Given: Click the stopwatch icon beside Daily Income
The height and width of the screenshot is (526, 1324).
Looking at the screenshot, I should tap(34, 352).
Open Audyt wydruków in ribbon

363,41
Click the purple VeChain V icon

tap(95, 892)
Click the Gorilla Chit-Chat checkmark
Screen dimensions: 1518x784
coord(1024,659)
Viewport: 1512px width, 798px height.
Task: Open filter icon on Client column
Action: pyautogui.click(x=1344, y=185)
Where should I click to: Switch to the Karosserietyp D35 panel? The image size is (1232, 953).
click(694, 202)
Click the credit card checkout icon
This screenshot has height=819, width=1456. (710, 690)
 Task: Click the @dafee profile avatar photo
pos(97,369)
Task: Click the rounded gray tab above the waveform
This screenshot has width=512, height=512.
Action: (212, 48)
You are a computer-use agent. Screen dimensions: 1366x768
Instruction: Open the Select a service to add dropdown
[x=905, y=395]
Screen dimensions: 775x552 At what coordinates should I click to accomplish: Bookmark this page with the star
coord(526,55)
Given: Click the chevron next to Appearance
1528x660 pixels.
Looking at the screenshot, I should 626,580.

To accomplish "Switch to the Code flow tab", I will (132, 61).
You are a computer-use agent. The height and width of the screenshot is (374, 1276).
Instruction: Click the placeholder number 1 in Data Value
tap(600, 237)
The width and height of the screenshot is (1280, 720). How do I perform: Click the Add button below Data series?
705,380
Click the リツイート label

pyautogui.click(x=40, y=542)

▬▬▬

**What to produce**
Among the lines above, count those containing the word "agent" and give nothing but the result.

**Output of the task**
2